Sometimes he would send me to the vending machine to get us a can of Welches grape soda or a Grandmas molasses cookie. And we’d have a drink and a cookie together. 

If he had a lot of work to do, I couldn’t stay up for all of that so he’d find something soft for me to put my head on and I’d go lie down under the desk and go to sleep until he was ready to go home. I think he probably got work done faster when I was sleeping because I wouldn’t be pestering him with questions. I bet that he was even faster at getting the text typed without me, even though he always let me feel like I was being useful. 

Love Story

Lucy the Panda touring the Great Wall of China

I knew Pop for nearly a half century. In that time there were a lot of things that I learned about him.
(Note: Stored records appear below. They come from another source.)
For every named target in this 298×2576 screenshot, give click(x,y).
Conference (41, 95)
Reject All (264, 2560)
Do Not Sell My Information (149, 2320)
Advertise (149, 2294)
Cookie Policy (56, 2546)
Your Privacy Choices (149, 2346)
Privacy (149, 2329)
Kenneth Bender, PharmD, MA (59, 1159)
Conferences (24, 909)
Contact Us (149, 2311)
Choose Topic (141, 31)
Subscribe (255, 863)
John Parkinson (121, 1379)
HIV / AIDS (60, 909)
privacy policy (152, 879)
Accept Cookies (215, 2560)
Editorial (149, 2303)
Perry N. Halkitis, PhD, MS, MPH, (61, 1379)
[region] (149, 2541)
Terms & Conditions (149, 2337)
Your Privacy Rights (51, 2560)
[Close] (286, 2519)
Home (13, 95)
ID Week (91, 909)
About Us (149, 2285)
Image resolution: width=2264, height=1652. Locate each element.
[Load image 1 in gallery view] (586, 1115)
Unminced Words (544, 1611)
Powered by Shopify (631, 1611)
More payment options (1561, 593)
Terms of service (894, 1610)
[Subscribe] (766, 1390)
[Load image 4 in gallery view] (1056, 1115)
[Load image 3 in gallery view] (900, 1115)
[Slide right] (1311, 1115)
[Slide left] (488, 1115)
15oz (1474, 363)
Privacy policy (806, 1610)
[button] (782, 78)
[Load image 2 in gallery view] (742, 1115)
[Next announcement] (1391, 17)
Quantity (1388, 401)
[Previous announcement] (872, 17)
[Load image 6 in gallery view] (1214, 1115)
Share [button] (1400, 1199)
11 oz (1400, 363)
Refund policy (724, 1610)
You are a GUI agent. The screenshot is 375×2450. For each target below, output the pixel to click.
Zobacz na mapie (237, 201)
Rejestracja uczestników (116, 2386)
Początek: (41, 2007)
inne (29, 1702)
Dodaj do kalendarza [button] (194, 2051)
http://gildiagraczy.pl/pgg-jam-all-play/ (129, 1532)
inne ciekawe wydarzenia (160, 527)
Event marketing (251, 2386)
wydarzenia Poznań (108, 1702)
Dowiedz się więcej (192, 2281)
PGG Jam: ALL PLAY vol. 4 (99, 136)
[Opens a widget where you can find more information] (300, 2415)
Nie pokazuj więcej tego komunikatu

Many things I picked up watching him, a number of them were things he taught me, and then there were the things that I never knew. No matter how much time you spend with someone you will never know everything about them, but I think that there comes a point where you think you know someone pretty well. 

I found a box of letters that my mom wrote to Pop when they were dating. From these letters, a whole new side of Pop, that I never expected, was revealed. It was eye opening to see a version of Pop long before I knew him. And it was interesting to see a new perspective of Pop from someone else. That Pop kept all of mom’s letters was interesting to me, I expected that it would be the other way around. 

As I was going through some stuff this week I found some cards and letters from Pop to mom. I don’t recall the two of them going out together very often. And I don’t ever remember Pop making a big deal of Valentine’s day. But I found two envelopes. One the size of a postage stamp and the other was about three inches long and maybe 3/4 of an inch tall. They were obviously hand made. One had a stamp with a postmark drawn on it and a tiny valentine inside. The other was a long letter for mom’s birthday. Neither of them were expensive, but both were thoughtful. Pop was in love with mom from the day that they met until the day he died. 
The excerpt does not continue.